NICE yes for Revlimid after price limit
NICE has recommended Celgene’s Revlimid (lenalidomide) as an option for treating myelodysplastic syndromes.
The institute has reversed its opinion of the drug in its final draft guidance after Celgene provided further evidence to support its cost effectiveness, as well as offering a discount via a patient access scheme (PAS).
Myelodysplastic syndromes (MDS), which are diagnosed in around 2000 people each year in England, are a group of bone marrow disorders characterised by the underproduction of one or more types of blood cells due to dysfunction of the marrow. MDS can lead to life threatening disease including acute myeloid leukaemia (AML), as well as anaemia and increased risk of bleeding and infections.
This appraisal focused on the use of lenalidomide for treating people with a specific type of MDS that is characterised by a chromosomal abnormality called an isolated deletion 5q cytogenetic abnormality. Currently the main treatment option for people with this type of MDS considered is best supportive care including regular blood transfusions.
Commenting on the final draft guidance, Sir Andrew Dillon, NICE chief executive, said: “The committee heard from clinical experts that lenalidomide is an effective therapy. Celgene – who market lenalidomide – worked with us to provide enough evidence to make it possible for us to recommend it for this group of people.

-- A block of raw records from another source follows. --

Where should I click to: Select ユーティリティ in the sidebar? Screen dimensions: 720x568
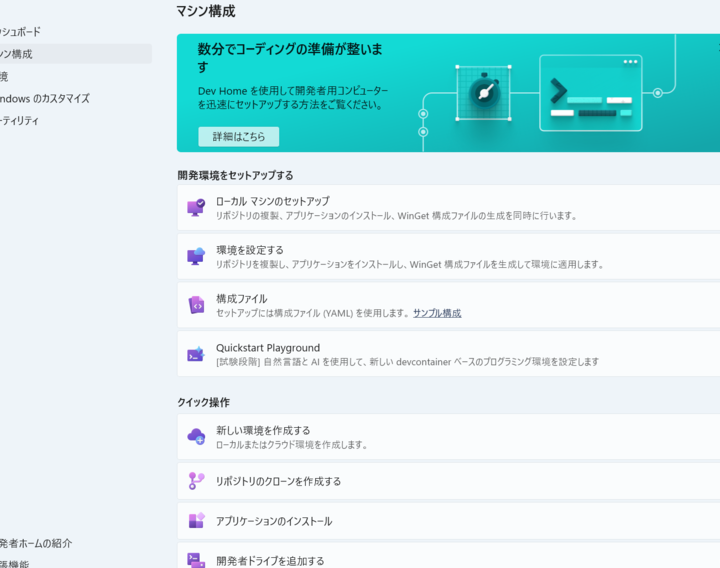coord(20,120)
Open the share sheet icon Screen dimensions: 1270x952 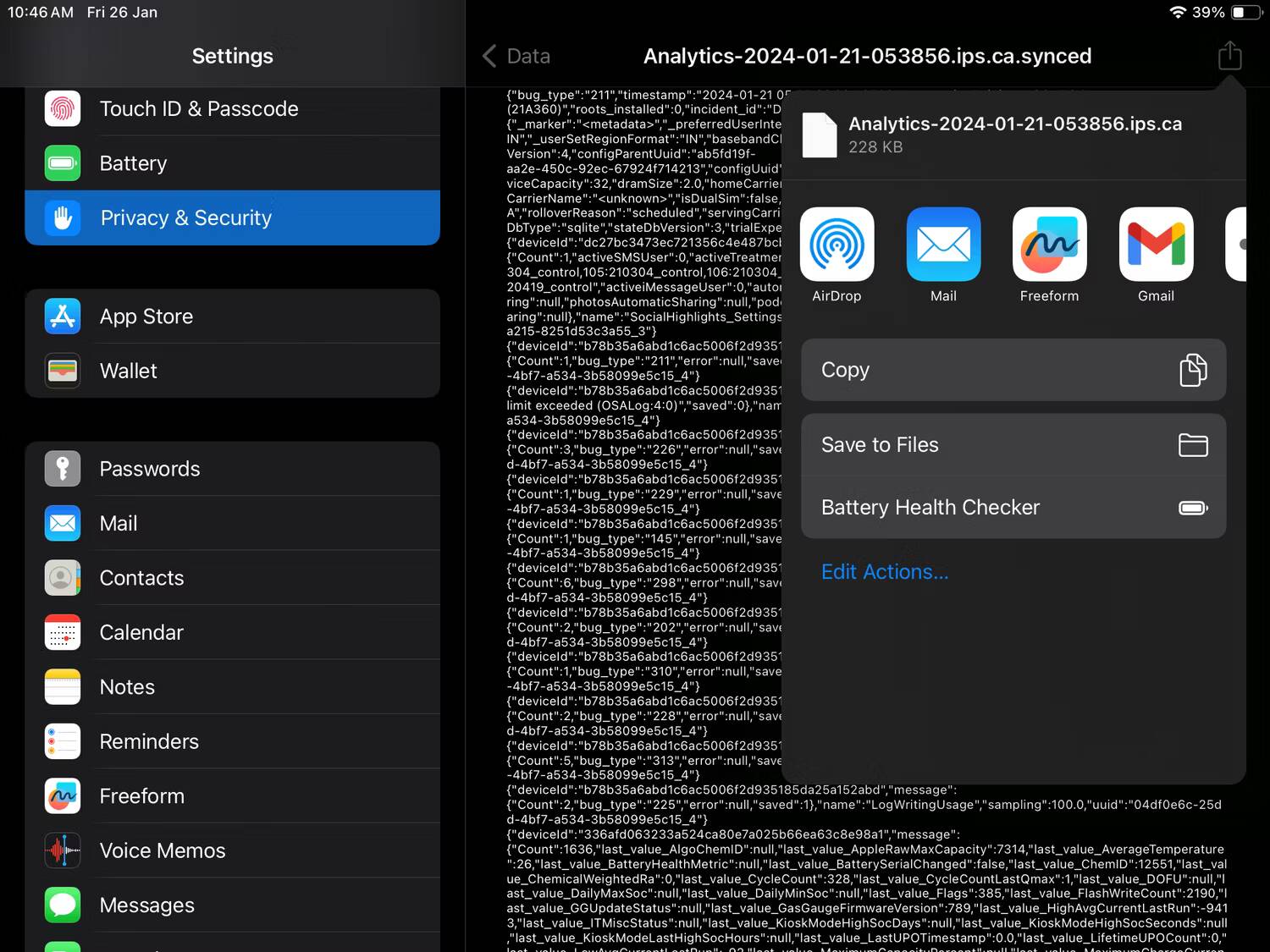(x=1229, y=54)
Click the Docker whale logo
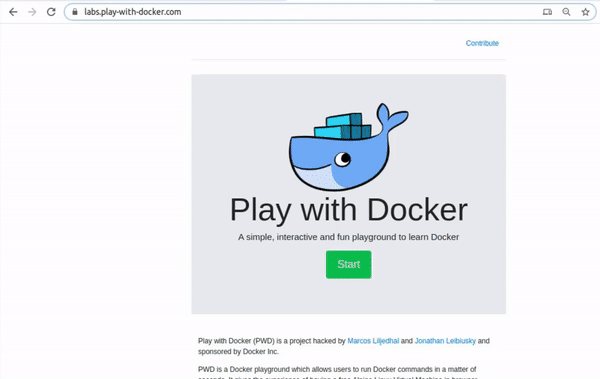The height and width of the screenshot is (379, 600). 348,147
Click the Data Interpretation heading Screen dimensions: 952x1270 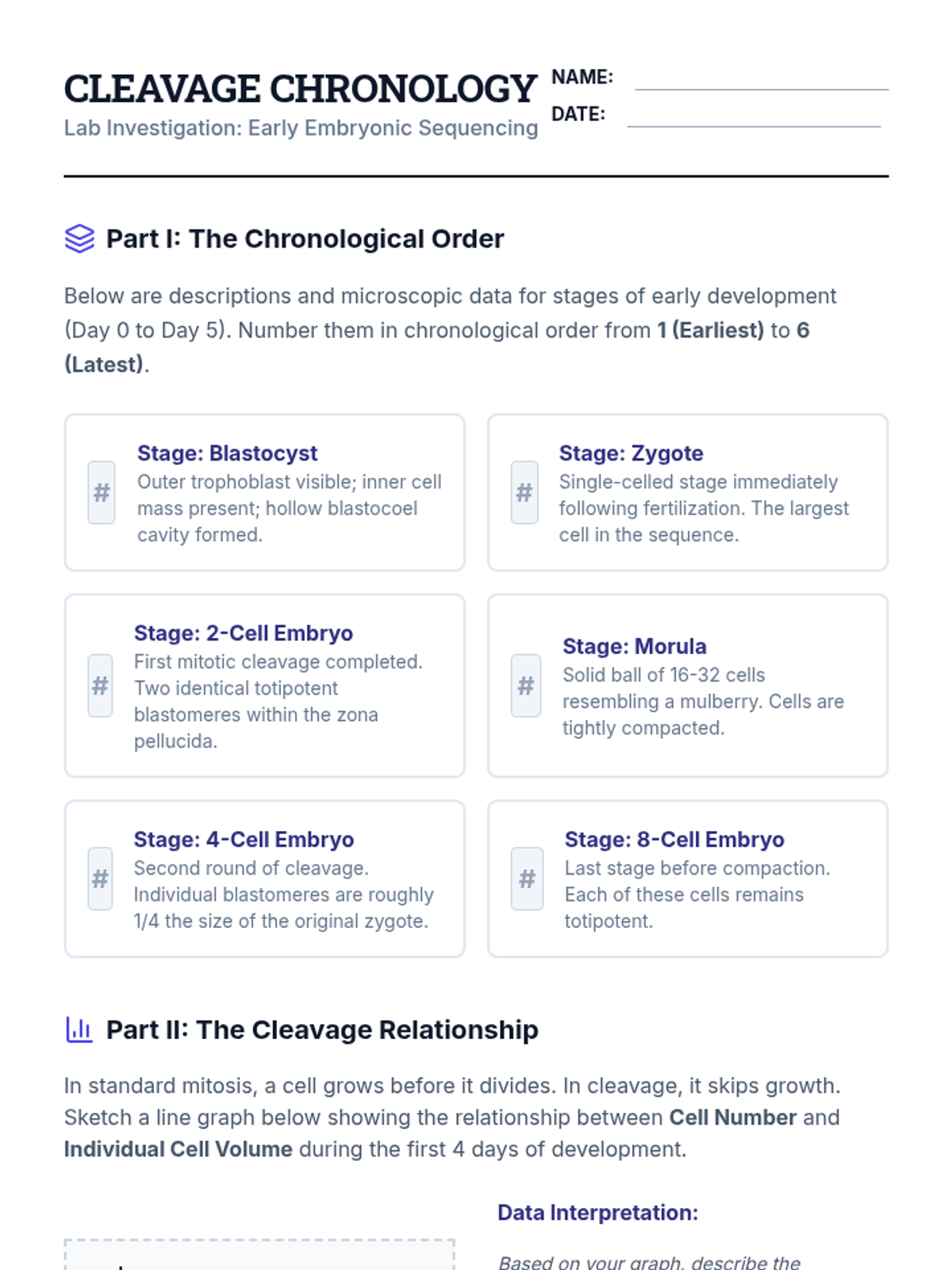coord(597,1213)
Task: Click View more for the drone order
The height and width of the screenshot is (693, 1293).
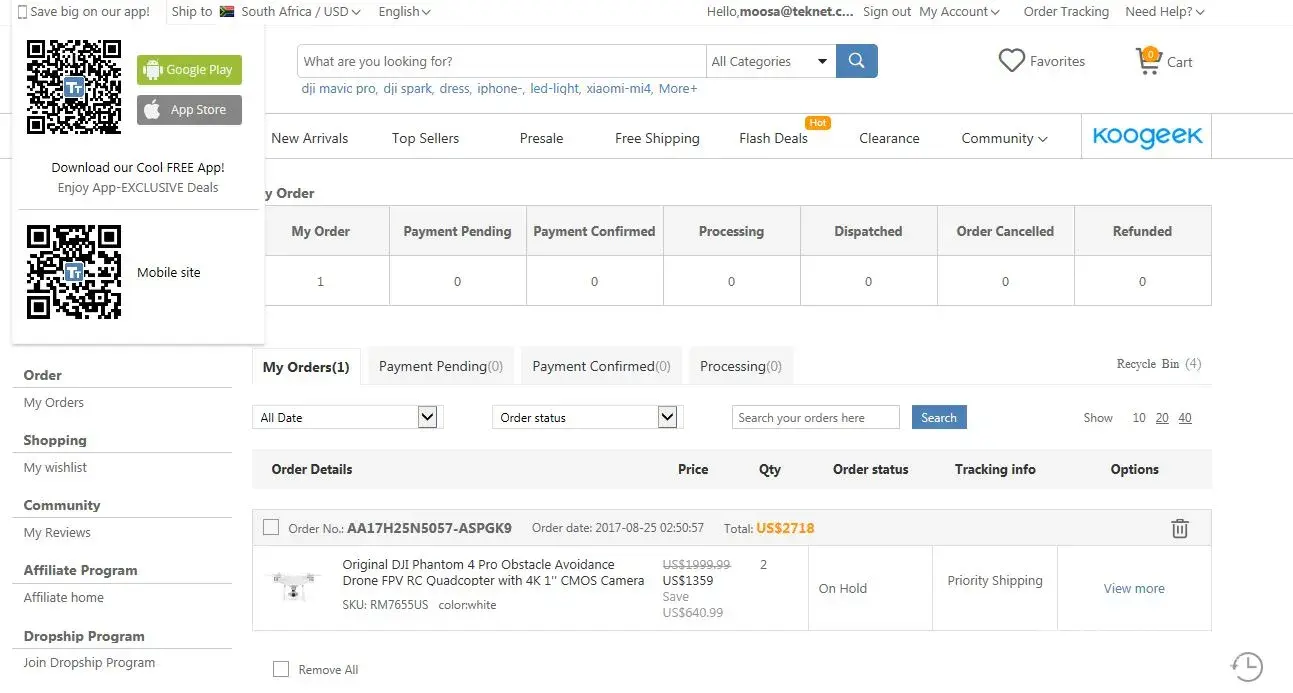Action: click(x=1134, y=588)
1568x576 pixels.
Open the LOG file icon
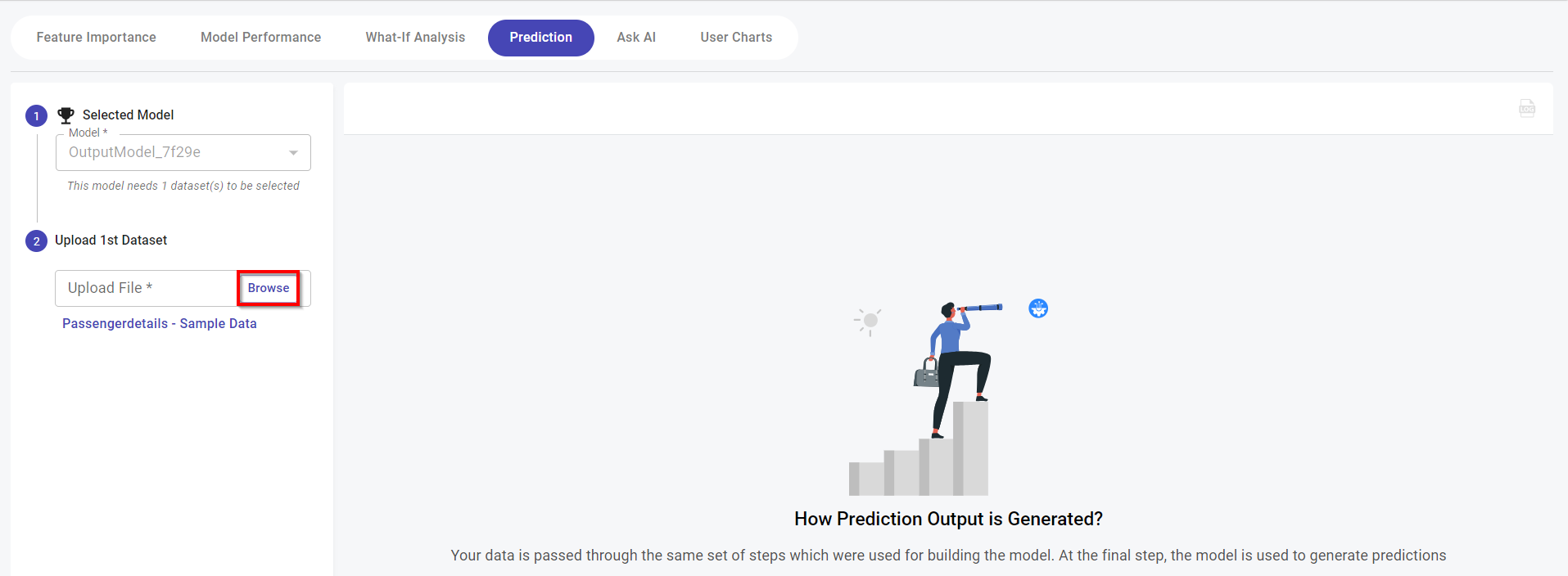pos(1526,108)
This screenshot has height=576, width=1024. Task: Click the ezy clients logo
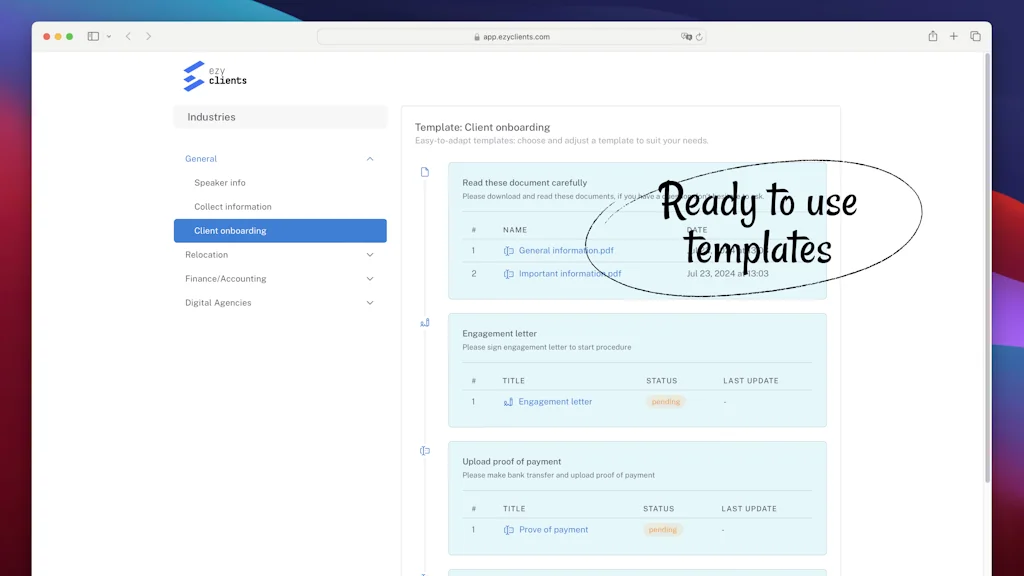pyautogui.click(x=214, y=76)
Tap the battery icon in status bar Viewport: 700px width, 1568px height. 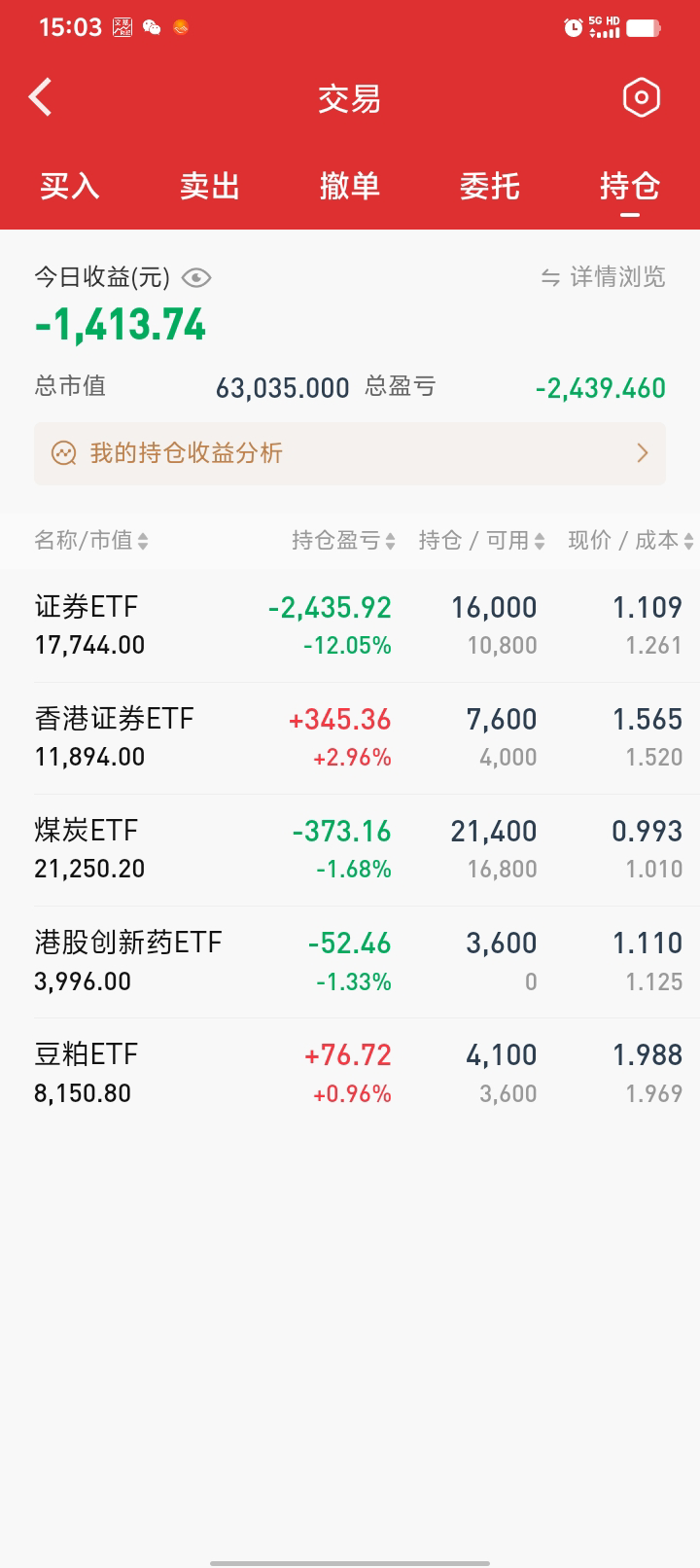point(643,27)
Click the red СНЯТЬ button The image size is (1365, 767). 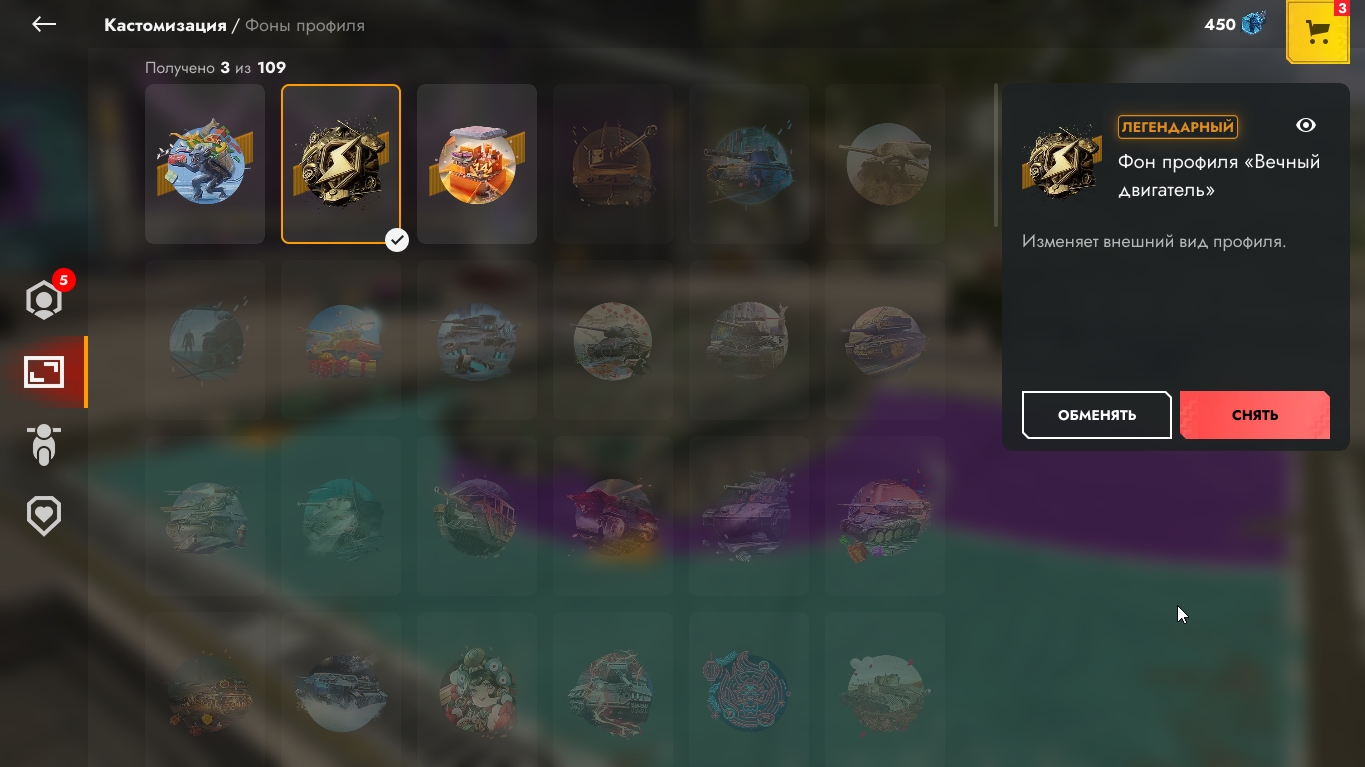1255,415
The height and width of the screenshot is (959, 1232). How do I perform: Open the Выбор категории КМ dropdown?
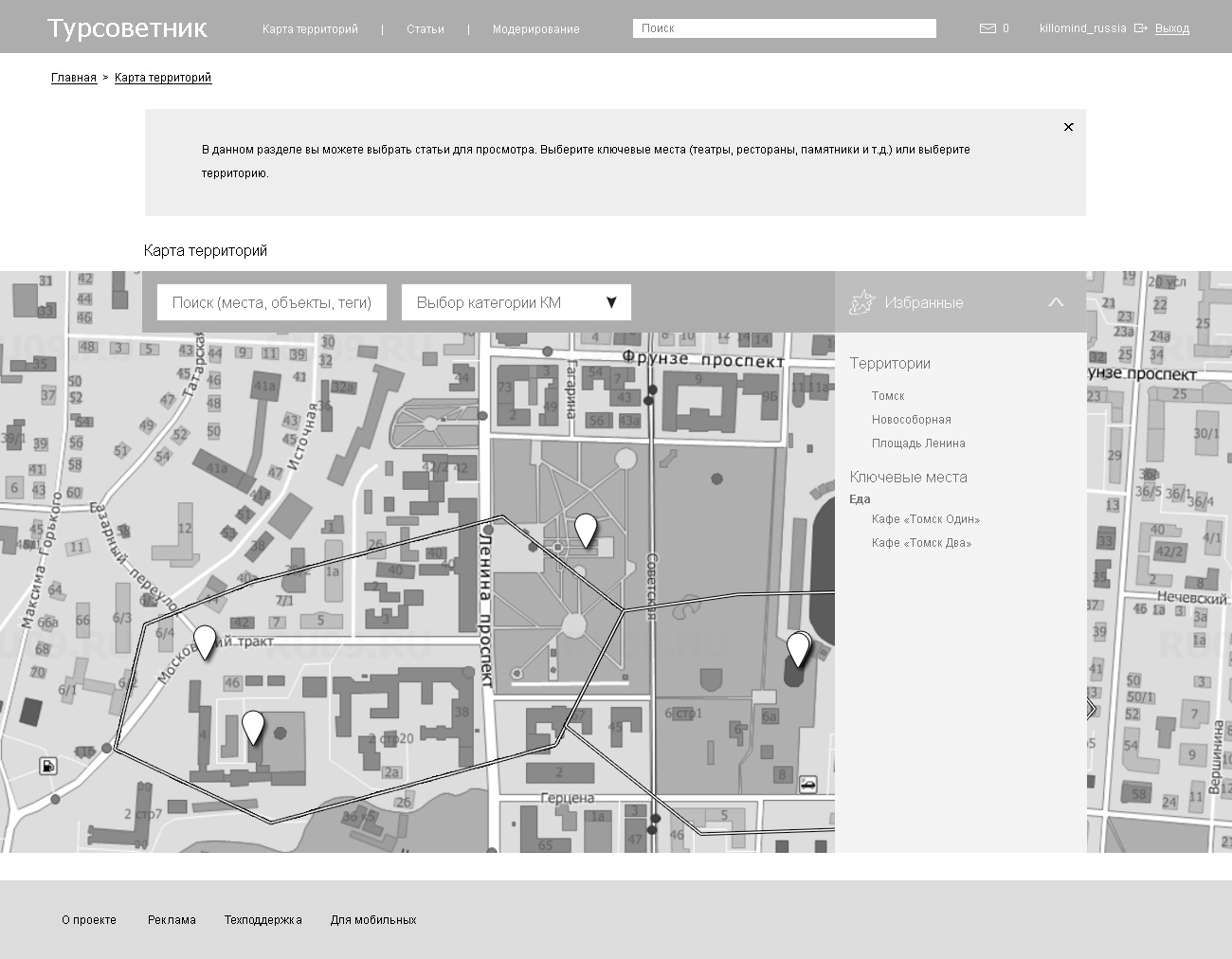tap(516, 302)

“Celgene provided a revised analyses and further information on their proposal for a reduction in the cost of the drug to the NHS (patient access scheme).”
Celgene’s patient access scheme involves the NHS paying for lenalidomide treatment for up to 26 monthly cycles. The company will provide the drug free of charge for those people who receive more than 26 monthly cycles.
The draft guidance is now with consultees, who have the opportunity to appeal against it. Until NICE issues final guidance, NHS bodies should make decisions locally on the funding of specific treatments.